Figure 1: The Typology of Youth Homelessness Prevention. The focus of HF4Y is housing stabilization.

1) Structural Prevention

Legislation, policy, and investment to address risks of homelessness and increase social equality. Examples include legislating housing as a human right, adhering to the Truth and Reconciliation Commission Calls to Action, poverty reduction strategies, and income supports.

2) Systems Prevention

Breaking barriers and enhancing access to services and supports. This includes transition supports for those leaving public institutions, such as correctional facilities, hospitals, and child protection systems.

3) Early Intervention

Strategies designed to act early and address the risk of homelessness, as well as provide crisis intervention to those who have recently experienced homelessness.
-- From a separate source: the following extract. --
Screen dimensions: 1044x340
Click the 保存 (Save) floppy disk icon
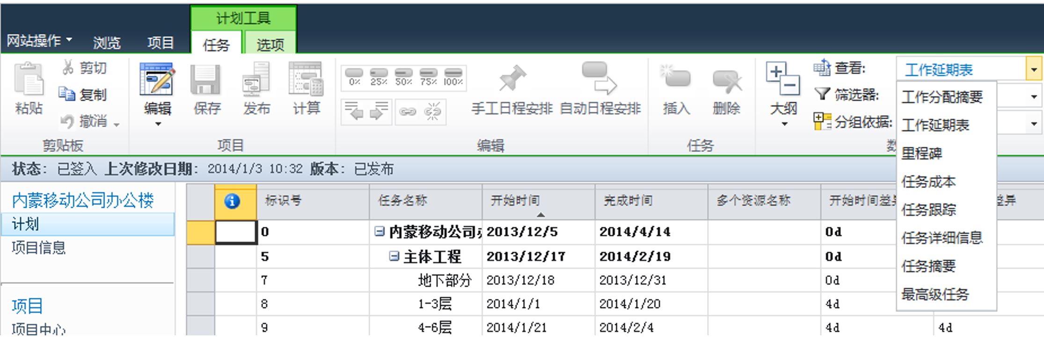click(x=206, y=80)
Examples include effective outreach, coordinated intake and assessment, client-centered case management, and shelter diversion.

4) Eviction Prevention

A type of early intervention, programs designed to keep people stably housed and help them avoid eviction. Examples include landlord/tenant mediation, rental assistance, emergency financial assistance, and legal advice and representation.

5) Housing Stabilization

Supporting people who have experienced homelessness to find and maintain housing. This includes Housing First and supports to enhance health and well-being, education and employment, and social inclusion.